## Work instruction:
In the records below, find the line containing "1080x1080 pixels."; copy exactly that line and all lines after it to the end, and nothing else.

## Record extracts:
[Start of Attachment]
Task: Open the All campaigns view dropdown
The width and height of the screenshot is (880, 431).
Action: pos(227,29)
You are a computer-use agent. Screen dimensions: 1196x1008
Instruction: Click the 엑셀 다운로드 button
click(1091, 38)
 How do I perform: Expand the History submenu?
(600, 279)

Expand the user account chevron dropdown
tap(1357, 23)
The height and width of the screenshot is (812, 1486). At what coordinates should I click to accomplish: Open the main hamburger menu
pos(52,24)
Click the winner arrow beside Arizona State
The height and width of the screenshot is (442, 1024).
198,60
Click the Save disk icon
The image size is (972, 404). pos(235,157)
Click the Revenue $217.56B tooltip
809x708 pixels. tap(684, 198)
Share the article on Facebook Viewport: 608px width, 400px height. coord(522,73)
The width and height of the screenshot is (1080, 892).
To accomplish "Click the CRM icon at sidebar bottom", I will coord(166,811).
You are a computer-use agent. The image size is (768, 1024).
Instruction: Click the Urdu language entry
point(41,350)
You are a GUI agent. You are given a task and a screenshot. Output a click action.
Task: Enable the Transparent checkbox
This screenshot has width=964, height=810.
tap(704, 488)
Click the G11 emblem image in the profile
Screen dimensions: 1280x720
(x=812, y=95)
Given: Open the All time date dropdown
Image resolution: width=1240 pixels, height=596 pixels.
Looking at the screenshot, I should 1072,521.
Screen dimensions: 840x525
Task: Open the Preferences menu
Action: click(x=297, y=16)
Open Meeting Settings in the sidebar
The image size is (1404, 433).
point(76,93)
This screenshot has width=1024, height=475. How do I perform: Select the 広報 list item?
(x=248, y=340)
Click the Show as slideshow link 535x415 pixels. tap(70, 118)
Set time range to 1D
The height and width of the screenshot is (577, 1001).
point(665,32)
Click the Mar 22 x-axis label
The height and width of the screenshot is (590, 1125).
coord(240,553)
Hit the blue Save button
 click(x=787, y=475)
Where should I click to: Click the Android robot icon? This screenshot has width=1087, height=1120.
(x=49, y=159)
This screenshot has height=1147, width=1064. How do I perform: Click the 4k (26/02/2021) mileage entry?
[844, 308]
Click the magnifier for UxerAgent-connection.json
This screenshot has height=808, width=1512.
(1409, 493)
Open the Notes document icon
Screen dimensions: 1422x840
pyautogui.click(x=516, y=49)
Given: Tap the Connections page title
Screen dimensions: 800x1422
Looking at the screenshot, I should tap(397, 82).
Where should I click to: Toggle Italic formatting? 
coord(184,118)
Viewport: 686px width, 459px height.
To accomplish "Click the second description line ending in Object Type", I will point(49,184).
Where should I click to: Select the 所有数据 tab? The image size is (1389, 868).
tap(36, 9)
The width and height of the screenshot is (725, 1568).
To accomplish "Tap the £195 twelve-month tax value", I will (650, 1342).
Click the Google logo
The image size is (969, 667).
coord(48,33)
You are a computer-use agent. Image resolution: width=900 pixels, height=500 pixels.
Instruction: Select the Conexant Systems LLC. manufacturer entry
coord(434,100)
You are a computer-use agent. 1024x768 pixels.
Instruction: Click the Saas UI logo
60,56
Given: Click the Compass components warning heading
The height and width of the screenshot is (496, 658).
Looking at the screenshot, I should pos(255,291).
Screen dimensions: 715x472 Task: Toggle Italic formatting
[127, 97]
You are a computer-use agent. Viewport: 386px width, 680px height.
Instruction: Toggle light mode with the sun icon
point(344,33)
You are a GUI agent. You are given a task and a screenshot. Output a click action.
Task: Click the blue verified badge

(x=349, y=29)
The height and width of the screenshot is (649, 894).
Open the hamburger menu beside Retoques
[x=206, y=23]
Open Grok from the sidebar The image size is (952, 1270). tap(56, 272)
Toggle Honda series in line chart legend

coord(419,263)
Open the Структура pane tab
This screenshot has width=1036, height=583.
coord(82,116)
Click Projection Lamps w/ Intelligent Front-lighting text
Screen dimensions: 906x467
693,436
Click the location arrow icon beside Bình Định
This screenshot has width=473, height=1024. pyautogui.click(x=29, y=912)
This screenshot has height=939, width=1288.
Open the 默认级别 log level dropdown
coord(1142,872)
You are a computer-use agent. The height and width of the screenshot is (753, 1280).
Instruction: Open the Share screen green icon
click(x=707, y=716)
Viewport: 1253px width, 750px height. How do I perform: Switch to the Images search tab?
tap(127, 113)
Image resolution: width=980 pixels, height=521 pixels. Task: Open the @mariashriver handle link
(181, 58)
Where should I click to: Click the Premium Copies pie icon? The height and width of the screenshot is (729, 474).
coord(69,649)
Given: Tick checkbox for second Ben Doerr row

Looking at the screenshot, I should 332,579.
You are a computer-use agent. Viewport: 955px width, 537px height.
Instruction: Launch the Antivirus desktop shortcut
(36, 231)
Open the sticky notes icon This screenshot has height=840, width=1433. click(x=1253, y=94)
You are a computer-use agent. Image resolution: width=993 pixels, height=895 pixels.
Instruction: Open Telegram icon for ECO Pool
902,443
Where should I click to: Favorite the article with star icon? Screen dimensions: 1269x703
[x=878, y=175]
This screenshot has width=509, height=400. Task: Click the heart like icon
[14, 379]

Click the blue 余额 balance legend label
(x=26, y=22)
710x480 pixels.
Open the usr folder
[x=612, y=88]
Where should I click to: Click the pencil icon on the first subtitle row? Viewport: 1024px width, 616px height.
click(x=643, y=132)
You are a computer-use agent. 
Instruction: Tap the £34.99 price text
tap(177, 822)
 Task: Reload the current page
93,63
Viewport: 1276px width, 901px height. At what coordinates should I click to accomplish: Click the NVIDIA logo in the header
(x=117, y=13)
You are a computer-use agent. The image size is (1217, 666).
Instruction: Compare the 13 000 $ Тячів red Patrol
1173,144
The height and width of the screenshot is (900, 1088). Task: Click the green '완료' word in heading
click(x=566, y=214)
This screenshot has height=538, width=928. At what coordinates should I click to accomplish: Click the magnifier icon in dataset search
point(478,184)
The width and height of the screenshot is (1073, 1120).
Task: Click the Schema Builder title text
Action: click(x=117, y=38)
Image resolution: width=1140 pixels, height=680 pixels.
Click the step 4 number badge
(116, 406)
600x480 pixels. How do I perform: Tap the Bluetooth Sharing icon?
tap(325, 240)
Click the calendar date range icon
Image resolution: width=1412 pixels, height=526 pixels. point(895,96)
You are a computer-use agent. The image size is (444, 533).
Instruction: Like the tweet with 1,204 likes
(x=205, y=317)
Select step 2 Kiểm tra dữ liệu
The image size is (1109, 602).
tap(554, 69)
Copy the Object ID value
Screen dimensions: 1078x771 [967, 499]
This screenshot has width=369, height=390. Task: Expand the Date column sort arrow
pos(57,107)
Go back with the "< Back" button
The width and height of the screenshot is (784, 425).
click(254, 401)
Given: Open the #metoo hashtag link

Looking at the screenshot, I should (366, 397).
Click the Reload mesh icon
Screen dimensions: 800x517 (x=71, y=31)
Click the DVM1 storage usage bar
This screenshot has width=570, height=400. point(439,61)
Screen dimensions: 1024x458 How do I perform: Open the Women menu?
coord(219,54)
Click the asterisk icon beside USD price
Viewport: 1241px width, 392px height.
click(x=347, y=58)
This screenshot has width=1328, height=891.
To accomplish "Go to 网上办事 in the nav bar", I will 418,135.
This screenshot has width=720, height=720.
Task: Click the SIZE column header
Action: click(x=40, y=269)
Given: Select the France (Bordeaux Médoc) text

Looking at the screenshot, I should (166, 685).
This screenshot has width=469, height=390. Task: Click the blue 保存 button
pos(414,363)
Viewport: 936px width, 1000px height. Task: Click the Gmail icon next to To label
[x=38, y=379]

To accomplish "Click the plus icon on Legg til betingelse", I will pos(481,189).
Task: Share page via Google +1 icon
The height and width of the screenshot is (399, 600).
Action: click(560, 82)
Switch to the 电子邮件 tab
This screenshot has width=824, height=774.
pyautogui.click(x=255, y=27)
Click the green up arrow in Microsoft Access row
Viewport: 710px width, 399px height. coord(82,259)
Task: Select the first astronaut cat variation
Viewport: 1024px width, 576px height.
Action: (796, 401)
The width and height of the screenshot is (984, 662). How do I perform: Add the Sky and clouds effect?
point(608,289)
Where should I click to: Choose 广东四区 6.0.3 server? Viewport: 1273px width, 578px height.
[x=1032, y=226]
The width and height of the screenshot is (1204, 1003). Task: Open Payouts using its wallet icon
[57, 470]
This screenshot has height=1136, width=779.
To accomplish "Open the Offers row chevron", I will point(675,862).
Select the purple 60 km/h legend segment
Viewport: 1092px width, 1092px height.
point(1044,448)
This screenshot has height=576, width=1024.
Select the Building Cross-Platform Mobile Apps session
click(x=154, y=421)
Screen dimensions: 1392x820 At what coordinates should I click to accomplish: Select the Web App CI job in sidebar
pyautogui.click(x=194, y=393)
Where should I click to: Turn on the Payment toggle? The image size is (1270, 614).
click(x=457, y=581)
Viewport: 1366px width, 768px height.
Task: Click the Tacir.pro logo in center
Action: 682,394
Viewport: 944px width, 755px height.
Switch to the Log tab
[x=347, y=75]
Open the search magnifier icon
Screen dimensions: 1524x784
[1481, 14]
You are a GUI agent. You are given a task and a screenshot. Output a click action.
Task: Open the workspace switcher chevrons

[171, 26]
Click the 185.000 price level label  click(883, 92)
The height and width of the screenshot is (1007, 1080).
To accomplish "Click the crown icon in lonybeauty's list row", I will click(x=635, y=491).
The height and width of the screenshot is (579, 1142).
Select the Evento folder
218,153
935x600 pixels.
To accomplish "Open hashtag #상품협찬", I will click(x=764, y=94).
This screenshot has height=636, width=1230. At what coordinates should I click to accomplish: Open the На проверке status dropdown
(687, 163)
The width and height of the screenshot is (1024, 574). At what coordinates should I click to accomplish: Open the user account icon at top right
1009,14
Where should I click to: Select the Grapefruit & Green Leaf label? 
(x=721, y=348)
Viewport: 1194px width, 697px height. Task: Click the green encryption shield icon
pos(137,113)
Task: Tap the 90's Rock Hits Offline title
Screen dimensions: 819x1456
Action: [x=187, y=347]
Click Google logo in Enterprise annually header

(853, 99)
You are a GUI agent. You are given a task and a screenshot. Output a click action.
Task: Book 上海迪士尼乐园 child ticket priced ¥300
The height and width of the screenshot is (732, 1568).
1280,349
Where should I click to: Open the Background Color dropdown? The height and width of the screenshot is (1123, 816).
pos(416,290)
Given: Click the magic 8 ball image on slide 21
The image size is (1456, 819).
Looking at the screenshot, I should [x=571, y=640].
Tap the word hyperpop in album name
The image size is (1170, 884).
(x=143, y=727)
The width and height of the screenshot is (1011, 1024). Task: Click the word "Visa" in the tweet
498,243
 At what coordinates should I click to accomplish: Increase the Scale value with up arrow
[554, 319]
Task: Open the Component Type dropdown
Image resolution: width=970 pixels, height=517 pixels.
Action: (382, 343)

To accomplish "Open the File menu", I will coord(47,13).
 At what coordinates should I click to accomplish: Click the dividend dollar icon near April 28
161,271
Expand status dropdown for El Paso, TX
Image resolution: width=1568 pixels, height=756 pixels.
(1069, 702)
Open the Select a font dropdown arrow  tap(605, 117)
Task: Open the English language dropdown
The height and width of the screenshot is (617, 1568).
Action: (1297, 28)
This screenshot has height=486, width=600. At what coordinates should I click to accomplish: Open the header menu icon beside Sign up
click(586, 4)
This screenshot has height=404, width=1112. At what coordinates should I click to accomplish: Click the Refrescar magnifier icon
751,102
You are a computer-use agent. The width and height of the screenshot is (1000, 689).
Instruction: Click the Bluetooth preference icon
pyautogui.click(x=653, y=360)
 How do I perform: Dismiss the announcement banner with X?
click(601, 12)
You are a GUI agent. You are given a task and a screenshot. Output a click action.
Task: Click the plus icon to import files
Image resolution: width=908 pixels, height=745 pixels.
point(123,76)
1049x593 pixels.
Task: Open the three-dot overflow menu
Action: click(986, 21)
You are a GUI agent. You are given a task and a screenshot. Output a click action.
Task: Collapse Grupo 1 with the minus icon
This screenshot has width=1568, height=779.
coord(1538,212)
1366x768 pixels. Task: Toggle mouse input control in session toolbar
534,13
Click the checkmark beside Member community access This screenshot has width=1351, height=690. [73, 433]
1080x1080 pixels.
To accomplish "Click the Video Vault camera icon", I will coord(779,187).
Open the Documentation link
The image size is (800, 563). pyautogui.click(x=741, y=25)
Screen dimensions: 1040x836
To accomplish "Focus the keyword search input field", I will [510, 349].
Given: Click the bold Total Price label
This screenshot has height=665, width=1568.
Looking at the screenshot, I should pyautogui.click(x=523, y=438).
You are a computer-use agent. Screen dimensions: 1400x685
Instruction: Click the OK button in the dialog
[End of Attachment]
## Exercise answer:
1080x1080 pixels.
To accomplish "Click the Video Vault camera icon", I will coord(779,187).
Open the Documentation link
The image size is (800, 563). pyautogui.click(x=741, y=25)
Screen dimensions: 1040x836
To accomplish "Focus the keyword search input field", I will [510, 349].
Given: Click the bold Total Price label
This screenshot has height=665, width=1568.
Looking at the screenshot, I should pyautogui.click(x=523, y=438).
You are a computer-use agent. Screen dimensions: 1400x685
Instruction: Click the OK button in the dialog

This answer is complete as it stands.